* START Working data *

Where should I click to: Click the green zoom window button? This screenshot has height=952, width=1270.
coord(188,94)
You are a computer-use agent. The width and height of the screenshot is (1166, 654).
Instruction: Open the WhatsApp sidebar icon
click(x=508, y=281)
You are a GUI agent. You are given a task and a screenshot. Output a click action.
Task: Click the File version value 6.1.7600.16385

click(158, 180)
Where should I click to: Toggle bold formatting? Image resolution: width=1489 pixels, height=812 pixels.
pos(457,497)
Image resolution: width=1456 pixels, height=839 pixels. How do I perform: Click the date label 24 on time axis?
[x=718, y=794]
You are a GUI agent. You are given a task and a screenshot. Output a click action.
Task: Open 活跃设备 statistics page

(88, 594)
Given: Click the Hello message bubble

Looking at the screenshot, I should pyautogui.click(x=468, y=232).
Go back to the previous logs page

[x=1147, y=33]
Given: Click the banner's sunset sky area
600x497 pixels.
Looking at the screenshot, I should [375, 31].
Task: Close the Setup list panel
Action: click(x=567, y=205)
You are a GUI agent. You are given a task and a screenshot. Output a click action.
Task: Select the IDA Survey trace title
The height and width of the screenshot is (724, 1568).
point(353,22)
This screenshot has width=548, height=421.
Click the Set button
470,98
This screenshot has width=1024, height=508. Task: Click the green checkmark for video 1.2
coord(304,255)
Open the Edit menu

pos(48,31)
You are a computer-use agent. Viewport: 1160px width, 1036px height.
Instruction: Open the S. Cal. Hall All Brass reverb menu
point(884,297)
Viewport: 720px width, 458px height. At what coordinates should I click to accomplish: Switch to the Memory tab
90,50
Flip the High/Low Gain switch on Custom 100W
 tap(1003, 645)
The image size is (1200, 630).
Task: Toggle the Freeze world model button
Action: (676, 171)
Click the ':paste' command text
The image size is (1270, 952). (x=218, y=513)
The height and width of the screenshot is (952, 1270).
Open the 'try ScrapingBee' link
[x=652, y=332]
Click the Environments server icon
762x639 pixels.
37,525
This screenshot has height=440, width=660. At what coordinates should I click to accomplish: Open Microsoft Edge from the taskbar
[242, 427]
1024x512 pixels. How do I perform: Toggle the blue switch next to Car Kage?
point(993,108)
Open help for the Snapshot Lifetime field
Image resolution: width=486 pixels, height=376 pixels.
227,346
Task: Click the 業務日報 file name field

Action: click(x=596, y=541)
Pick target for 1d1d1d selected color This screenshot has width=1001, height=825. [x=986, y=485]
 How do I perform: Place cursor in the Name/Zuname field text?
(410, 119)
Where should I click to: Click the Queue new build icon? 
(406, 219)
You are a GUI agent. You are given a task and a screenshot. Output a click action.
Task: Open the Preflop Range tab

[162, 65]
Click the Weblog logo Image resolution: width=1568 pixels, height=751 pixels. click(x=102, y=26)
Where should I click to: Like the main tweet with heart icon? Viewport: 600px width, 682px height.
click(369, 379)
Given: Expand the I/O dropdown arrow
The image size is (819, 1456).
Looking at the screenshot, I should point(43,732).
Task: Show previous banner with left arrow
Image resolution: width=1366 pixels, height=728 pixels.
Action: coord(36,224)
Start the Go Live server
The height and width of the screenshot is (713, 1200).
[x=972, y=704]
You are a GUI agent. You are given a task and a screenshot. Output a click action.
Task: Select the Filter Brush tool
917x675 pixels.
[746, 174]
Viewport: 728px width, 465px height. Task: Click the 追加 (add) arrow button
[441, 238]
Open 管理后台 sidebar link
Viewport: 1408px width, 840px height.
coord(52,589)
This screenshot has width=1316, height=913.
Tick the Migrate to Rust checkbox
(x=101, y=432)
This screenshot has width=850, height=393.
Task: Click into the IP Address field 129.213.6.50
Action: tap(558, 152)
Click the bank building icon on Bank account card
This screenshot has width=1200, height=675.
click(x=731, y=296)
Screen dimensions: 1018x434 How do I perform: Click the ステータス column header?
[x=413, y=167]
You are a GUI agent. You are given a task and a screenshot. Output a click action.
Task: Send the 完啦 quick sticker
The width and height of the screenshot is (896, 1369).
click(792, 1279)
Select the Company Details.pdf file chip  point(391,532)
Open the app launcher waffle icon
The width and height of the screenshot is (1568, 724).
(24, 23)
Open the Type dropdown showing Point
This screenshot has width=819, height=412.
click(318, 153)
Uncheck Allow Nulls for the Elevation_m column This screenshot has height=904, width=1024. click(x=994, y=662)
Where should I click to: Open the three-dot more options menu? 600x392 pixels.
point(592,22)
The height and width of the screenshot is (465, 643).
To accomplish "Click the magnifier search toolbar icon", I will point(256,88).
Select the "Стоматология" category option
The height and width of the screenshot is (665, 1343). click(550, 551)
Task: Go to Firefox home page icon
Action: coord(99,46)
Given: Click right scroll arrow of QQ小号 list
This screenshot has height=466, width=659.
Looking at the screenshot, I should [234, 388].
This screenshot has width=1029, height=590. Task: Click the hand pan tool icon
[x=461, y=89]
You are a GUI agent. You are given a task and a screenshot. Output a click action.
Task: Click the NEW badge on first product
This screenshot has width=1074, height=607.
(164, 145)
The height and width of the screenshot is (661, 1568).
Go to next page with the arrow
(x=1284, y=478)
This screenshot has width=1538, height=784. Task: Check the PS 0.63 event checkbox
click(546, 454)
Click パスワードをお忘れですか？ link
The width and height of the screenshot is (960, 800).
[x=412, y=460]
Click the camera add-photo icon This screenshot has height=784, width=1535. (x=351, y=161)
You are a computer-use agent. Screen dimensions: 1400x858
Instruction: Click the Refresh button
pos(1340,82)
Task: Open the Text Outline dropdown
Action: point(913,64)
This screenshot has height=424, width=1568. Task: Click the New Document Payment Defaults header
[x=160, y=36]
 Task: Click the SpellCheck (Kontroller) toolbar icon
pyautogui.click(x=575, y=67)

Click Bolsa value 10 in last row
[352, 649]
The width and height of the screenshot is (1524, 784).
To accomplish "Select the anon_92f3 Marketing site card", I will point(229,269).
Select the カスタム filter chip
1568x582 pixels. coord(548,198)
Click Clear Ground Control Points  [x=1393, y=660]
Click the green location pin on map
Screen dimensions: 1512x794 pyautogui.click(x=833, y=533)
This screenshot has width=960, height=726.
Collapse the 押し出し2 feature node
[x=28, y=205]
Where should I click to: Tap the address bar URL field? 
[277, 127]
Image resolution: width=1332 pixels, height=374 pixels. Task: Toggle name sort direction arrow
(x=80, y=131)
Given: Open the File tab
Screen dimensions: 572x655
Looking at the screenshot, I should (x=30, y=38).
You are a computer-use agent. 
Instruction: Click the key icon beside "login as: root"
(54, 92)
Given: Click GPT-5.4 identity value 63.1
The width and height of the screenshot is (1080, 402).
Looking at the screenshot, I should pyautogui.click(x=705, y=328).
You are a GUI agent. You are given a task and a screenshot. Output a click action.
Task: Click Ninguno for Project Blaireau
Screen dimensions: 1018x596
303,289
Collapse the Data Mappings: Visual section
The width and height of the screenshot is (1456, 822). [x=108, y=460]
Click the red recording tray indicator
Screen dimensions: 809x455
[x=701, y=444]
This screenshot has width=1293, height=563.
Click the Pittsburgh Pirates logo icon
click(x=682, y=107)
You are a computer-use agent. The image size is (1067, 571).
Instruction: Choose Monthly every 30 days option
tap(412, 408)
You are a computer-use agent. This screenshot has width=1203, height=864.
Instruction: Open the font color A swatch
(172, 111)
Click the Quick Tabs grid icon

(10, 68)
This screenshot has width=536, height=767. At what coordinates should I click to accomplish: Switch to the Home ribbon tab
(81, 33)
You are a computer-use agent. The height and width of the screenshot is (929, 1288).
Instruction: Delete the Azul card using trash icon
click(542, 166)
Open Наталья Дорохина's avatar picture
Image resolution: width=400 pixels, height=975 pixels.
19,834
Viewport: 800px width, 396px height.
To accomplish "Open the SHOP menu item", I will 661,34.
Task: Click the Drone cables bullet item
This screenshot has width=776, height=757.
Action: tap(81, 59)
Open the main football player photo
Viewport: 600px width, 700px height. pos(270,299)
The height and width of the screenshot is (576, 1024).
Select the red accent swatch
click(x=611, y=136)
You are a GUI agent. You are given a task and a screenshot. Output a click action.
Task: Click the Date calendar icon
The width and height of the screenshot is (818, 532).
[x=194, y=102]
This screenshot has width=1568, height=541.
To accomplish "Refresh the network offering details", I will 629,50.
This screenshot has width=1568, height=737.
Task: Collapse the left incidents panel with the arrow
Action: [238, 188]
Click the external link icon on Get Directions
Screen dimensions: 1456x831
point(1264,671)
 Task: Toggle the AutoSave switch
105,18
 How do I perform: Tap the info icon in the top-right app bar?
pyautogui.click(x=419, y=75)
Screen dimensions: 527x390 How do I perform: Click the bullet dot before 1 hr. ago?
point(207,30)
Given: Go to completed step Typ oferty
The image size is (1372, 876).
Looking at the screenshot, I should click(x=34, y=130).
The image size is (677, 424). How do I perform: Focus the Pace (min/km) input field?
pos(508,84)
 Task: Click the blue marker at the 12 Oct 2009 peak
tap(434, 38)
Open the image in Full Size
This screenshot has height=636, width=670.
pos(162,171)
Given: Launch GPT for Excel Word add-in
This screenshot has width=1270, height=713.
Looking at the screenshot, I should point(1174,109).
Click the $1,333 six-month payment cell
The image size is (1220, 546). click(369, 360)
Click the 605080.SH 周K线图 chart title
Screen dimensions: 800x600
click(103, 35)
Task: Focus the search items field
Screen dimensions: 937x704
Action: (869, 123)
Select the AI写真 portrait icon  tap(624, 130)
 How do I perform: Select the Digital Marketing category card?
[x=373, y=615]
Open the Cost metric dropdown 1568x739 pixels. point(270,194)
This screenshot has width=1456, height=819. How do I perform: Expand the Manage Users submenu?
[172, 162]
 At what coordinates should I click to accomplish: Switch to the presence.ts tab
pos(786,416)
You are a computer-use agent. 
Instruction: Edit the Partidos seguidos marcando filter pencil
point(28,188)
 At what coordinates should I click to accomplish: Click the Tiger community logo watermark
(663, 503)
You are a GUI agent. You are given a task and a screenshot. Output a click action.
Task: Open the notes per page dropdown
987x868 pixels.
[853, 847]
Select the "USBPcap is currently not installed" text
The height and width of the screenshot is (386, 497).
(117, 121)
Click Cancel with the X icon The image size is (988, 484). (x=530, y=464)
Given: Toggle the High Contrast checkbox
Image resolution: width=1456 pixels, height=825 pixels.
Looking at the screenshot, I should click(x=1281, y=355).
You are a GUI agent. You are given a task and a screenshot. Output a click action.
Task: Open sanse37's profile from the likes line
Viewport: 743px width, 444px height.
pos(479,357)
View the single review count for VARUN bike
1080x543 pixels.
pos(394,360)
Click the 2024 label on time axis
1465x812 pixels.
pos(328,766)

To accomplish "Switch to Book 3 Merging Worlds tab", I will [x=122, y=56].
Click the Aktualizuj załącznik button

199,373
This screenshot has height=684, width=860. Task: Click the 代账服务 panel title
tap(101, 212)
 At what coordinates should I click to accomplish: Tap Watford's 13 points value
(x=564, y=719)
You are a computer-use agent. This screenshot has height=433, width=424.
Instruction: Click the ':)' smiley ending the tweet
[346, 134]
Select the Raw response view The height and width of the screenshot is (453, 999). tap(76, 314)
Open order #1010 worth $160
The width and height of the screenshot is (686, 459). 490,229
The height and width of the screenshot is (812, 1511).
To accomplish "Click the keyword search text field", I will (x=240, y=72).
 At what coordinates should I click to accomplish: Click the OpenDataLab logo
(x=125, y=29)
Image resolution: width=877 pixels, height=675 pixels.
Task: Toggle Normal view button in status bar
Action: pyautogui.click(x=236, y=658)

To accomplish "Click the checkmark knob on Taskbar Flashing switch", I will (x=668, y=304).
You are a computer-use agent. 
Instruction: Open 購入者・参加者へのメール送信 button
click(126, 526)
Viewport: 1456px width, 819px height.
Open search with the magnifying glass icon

* END Working data *

__Given exercise__
Put the lines of the records, from the first one through the line that contains "click(x=508, y=281)", inclusive, into a Markdown table with columns named Row and Line. Number each row and skip any blank lines.

__Worked answer__
| Row | Line |
|---|---|
| 1 | Where should I click to: Click the green zoom window button? This screenshot has height=952, width=1270. |
| 2 | coord(188,94) |
| 3 | You are a computer-use agent. The width and height of the screenshot is (1166, 654). |
| 4 | Instruction: Open the WhatsApp sidebar icon |
| 5 | click(x=508, y=281) |